----- ENTRIES SHOWN -----

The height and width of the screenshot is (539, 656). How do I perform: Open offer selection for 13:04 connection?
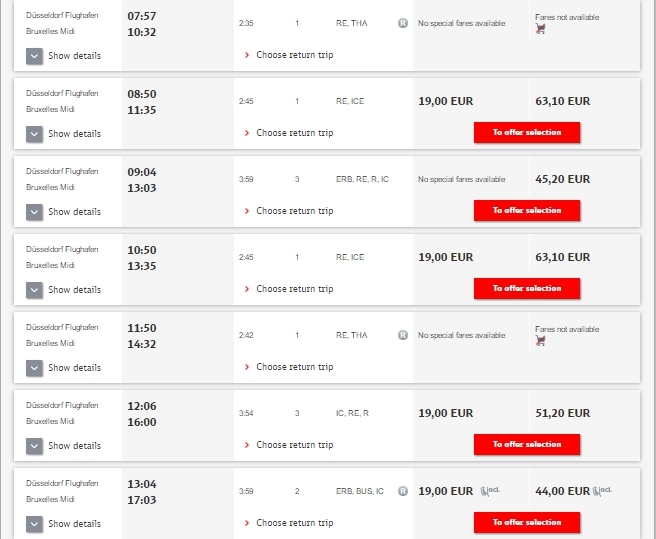pyautogui.click(x=527, y=522)
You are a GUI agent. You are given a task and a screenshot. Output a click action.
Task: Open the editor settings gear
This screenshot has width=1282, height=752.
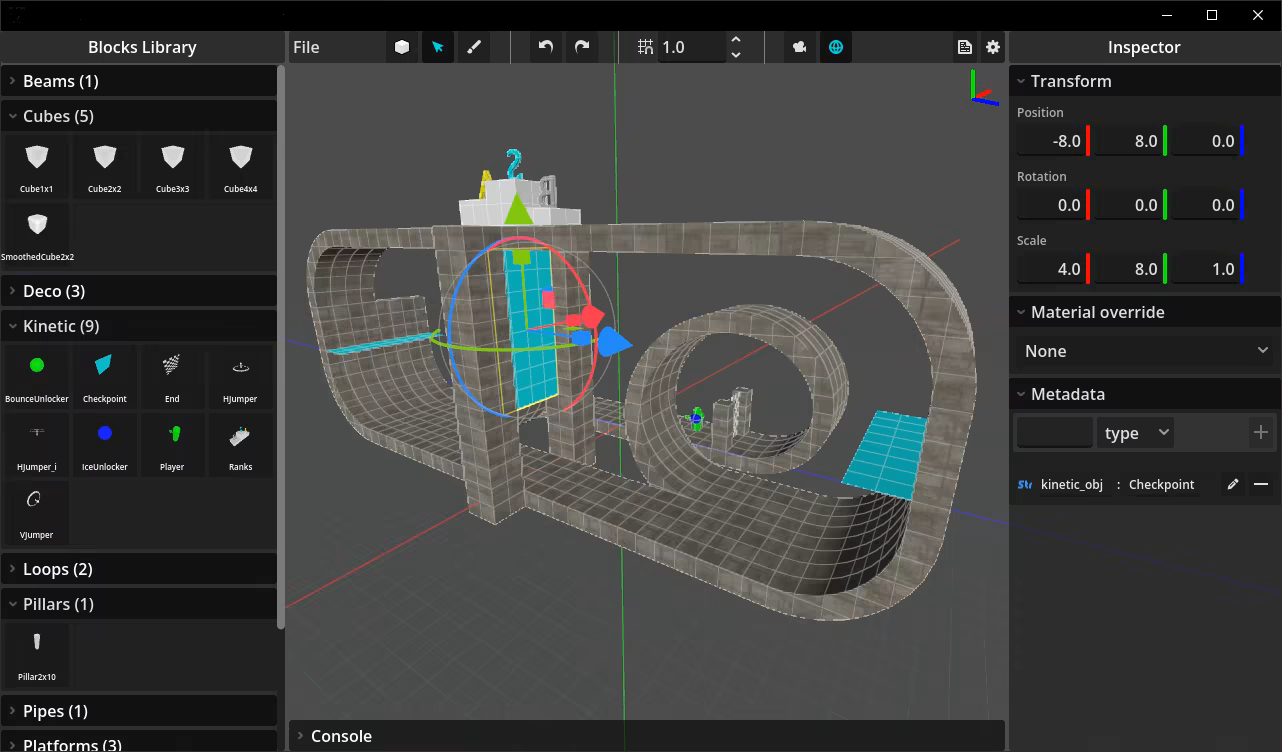click(x=992, y=47)
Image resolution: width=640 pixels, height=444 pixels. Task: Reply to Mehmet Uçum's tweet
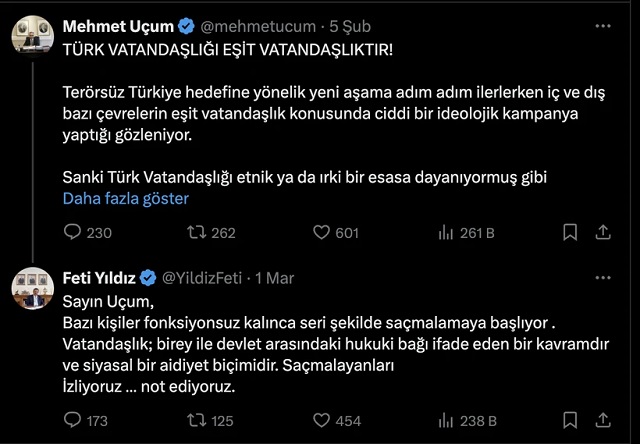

-----

» WHAT YOU NEED TO DO
Set down all the entries above verbatim, and include none of the pictures.

» EXERCISE RESPONSE
The height and width of the screenshot is (539, 656). How do I perform: Open offer selection for 13:04 connection?
pyautogui.click(x=527, y=522)
You are a GUI agent. You are given a task and a screenshot. Output a click action.
Task: Open the editor settings gear
This screenshot has width=1282, height=752.
click(x=992, y=47)
Image resolution: width=640 pixels, height=444 pixels. Task: Reply to Mehmet Uçum's tweet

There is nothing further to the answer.